**BRIEF 1**
Write out the entries from the line with "Screen dimensions: 232x131" to the line with "point(116,118)", keeping both of those lines, and leave the pictures out of your answer.

**SELECTED EXCERPT**

···

There's a Green Beret Colonel up there who's gone insane. I'm supposed
to kill him.
Chef: That's f--kin' typical. S--t. F--kin' Vietnam mission. I'm
short and we gotta go up there so you can kill one of our own guys?
That's f--kin' great! That's just f--kin' great, man. S--t. That's
f--kin' crazy. I mean, I thought you were goin' in there to blow
up a bridge, or some f---in' railroad tracks or somethin'.
Chef recommends that they should keep together on
the security of the boat and all go together. Willard narrates (in
voice-over) about his fears as they get closer to their destination.
The scenery is bathed in bright flaming red and golden hues: "Part
of me was afraid of what I would find and what I would do when I
got there. I knew the risks, or imagined I knew. But the thing I
felt the most, much stronger than fear, was the desire to confront
him." Willard rips up his dossier materials and tosses them
in the river.

···

**DATA SECTION**
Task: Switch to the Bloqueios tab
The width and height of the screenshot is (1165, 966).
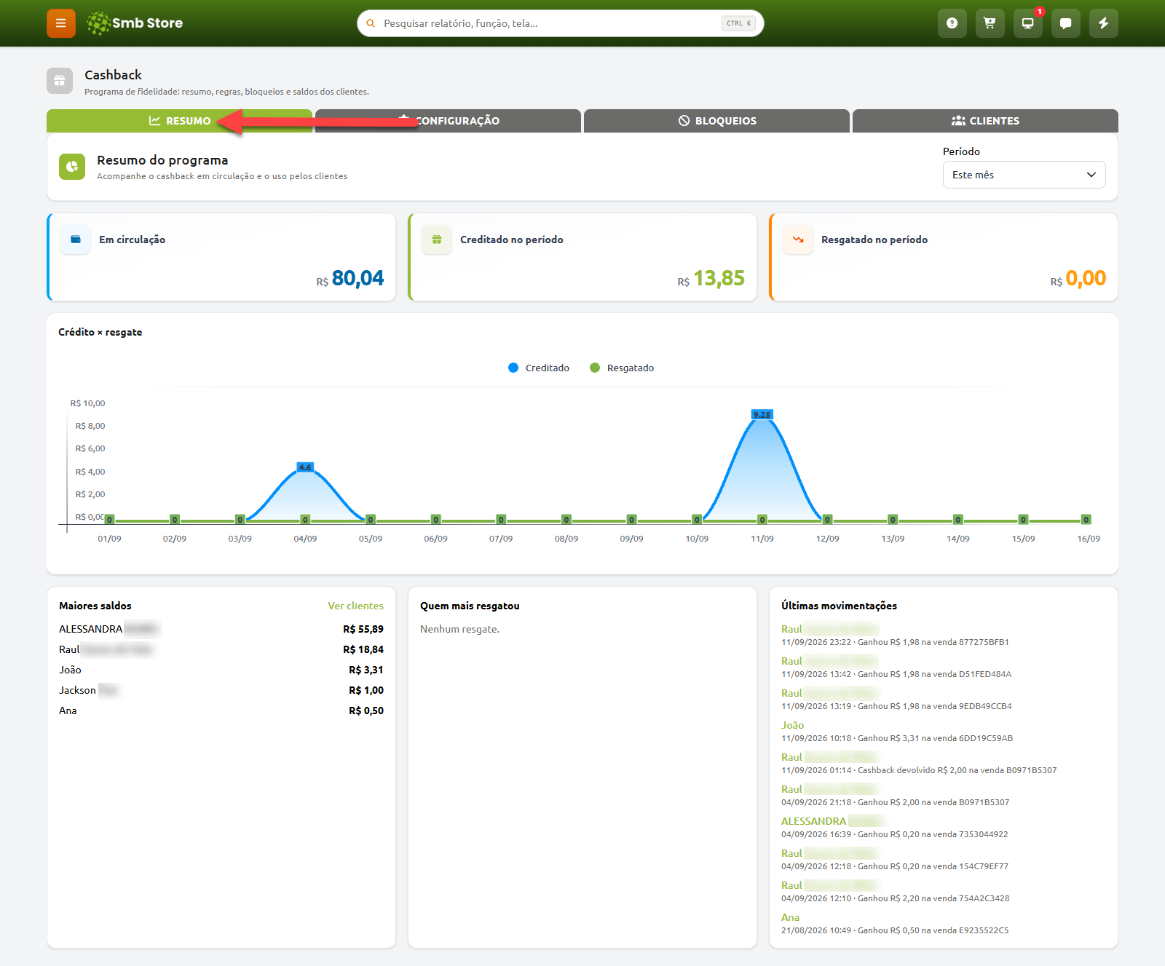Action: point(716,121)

···

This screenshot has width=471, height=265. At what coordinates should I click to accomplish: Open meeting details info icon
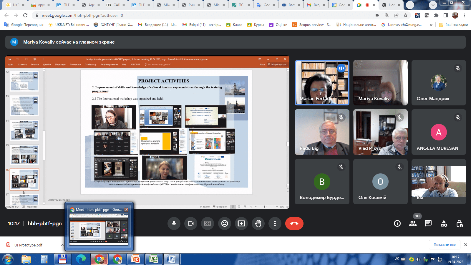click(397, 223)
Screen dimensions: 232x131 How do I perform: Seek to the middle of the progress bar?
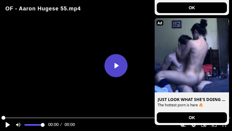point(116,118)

···

**BRIEF 2**
Decide whether each statement agrees with the film scene excerpt, answering yes or no and quoting the words that settle it: (a) Chef had assumed the mission involved blowing up a bridge. (b) Willard says fear was the feeling he felt most strongly. (c) Willard keeps his dossier materials.

**FINAL ANSWER 1**
Screen dimensions: 232x131 How do I perform: Seek to the middle of the progress bar?
point(116,118)

**FINAL ANSWER 2**
(a) Yes: "I thought you were goin' in there to blow up a bridge"
(b) No: "But the thing I felt the most, much stronger than fear, was the desire to confront him."
(c) No: "Willard rips up his dossier materials and tosses them in the river."